12 Reasons Why "Parenthood" Is The Realest Show On TV
The NBC drama, now in its fifth season, might just be the most emotional show on TV thanks, in part, to its approach of many issues that viewers can relate to on such a deep level. Warning: SPOILERS AHEAD.
1. Being raised in a single-parent home.
Sarah Braverman (physically) dragged her two teenage children out of town in hopes of surrounding them with good male figures, like her brothers and father, to supplement for their absent dad. Like Amber and Drew, nearly a quarter of all children in the U.S. live with only their mothers.
2. Having a child on the spectrum.
Eight-year-old Max Braverman's refusal to take off his pirate costume leads his parents down a path to understand what is going on in their young son's mind. With professional help, he's diagnosed with Asperger's syndrome, which about 1 in every 88 children have been diagnosed with, according to the Centers for Disease Control. There is no cookie-cutter symptom list for Asperger's, but there are certain social and behavioral skills (or lack thereof) to look out for.
3. Repairing a broken home after an affair.
The Associated Press, Journal of Marital and Family Therapy found that 57% of men have committed infidelity during at least one relationship they've had. When perpetual bachelor Crosby attempted tried to become a family man, he wound up cheating on Jasmine. His one-night stand took away the family he wanted so badly for a long time and anyone who's ever cheated or been cheated on could feel their pain.
4. Watching someone you care about suffer from substance abuse.
Seth, Sarah's ex-husband and the father of her children, had been absent for most of Amber and Drew's life, largely due to his alcoholism. His attempts to get sober didn't exactly work out. Though it's hard to identify exactly how many people suffer from substance abuse, since many are unable to admit they have a problem (as was the case with Seth), according to healthy drinking levels, 1 in 6 people drink too much alcohol.
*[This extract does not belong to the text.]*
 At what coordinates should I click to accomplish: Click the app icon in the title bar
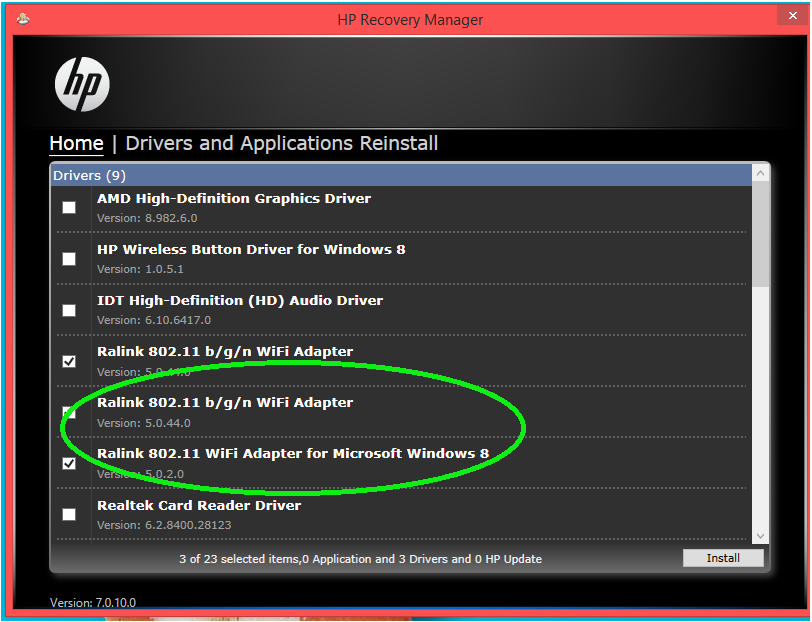point(23,19)
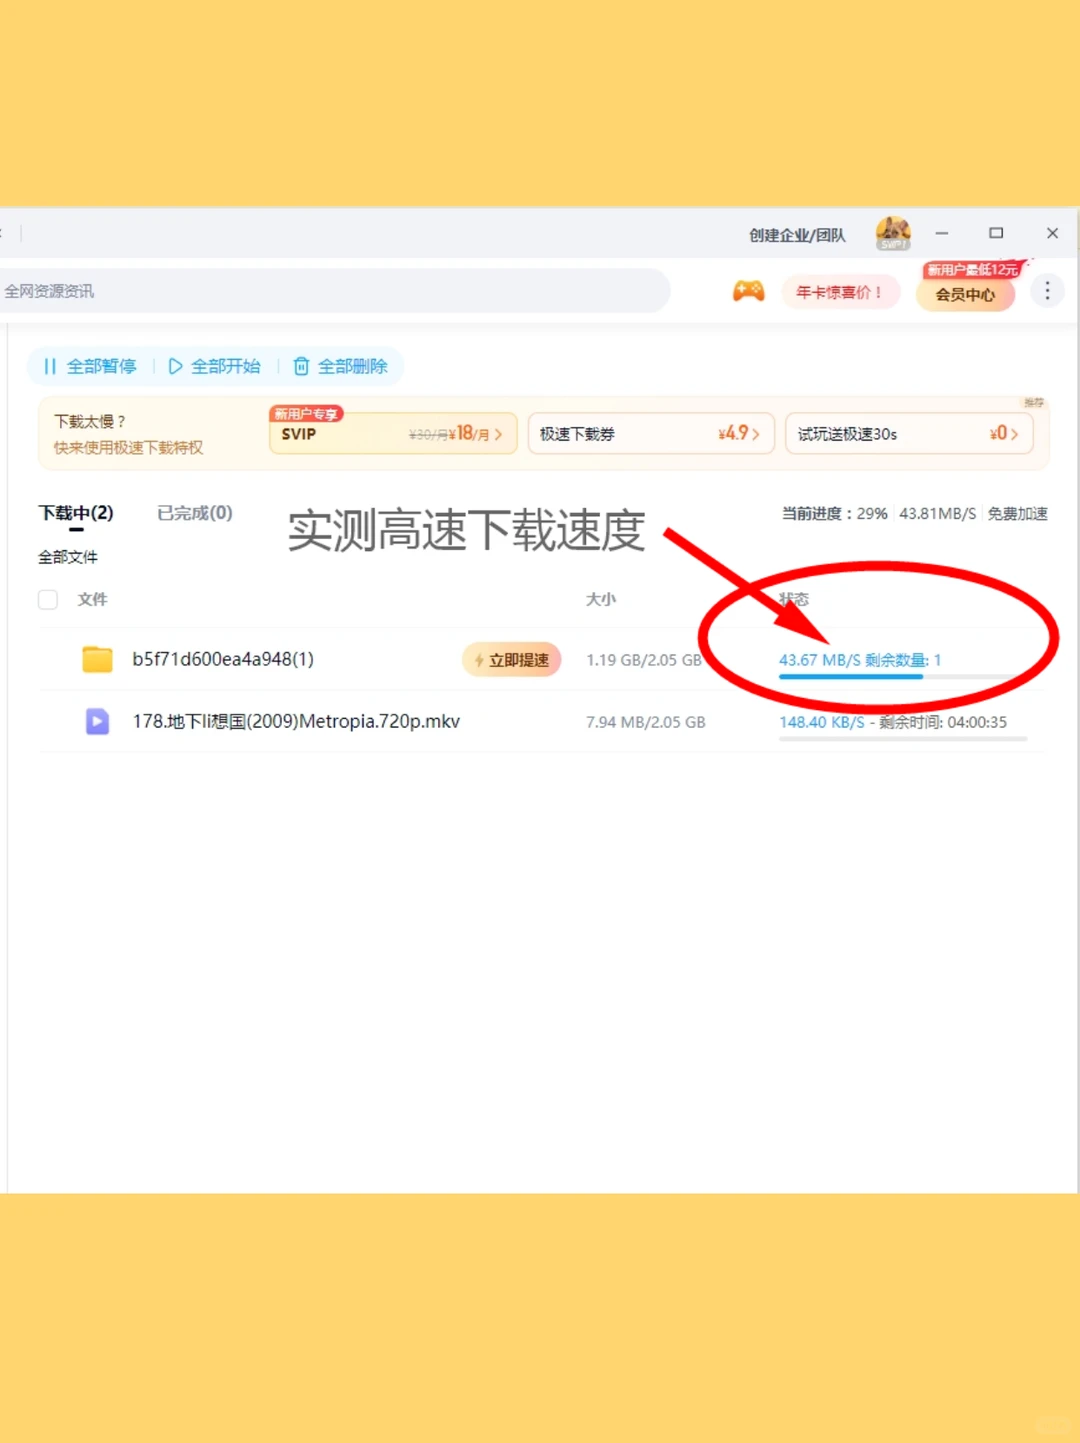Viewport: 1080px width, 1443px height.
Task: Click the user avatar in the title bar
Action: click(x=893, y=233)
5. Making mistakes you can't erase.
In 2010, courts across the country had more than 1.3 million juvenile delinquency cases. Haddie's 19-year-old boyfriend Alex had been working hard to escape his troubled past, which included a juvenile record. His second offense — punching a drunk kid who wouldn't let him take Haddie home — could have gotten him thrown in jail.
6. Getting pregnant later in life.
Adam was outraged when he found a positive pregnancy test in the trash, believing it belonged to his teenage daughter Haddie...until his wife Kristina admitted it was actually hers. While it's harder to get pregnant naturally in your forties — which is around Kristina's age — 5 out of every 100 women do.
7. Moving on after a failed adoption.
Anyone that has been through any stage of the adoption process before can empathize with Julia. Adoptions fall through at many points throughout the nine-month pregnancy for a variety of reasons. And in a study conducted by Adoptive Families, about 9% of adoptive parents said the biological parents changed their minds after the baby was born, like Zoe did in Julia's case.
8. And, on a happier note, adopting a child.
It was not an easy road with Victor, but Julia and Joel loved him and treated him like he was their own son — because he was. After some ups and down, they made it legal. In 2008, 135,813 children were legally adopted.
9. Dealing with teenage pregnancy.
10. Battling breast cancer.
While Kristina's breast cancer diagnosis after a routine mammogram was upsetting, it was not uncommon — each year, 1 in every 8 women find out they have breast cancer. In 2013, around 232,340 women were diagnosed, according to the American Cancer Society. But, like Kristina, some women are lucky enough to beat breast cancer. According to the American Association for Cancer Research, women with breast cancer account for 22% of cancer survivors.
11. Being accepted into college.
When Drew was admitted to the University of California-Berkeley, his entire family shared his joy, something many people can relate to. According to the U.S. Bureau of Labor Statistics, 66% of high school students enrolled in college in 2012.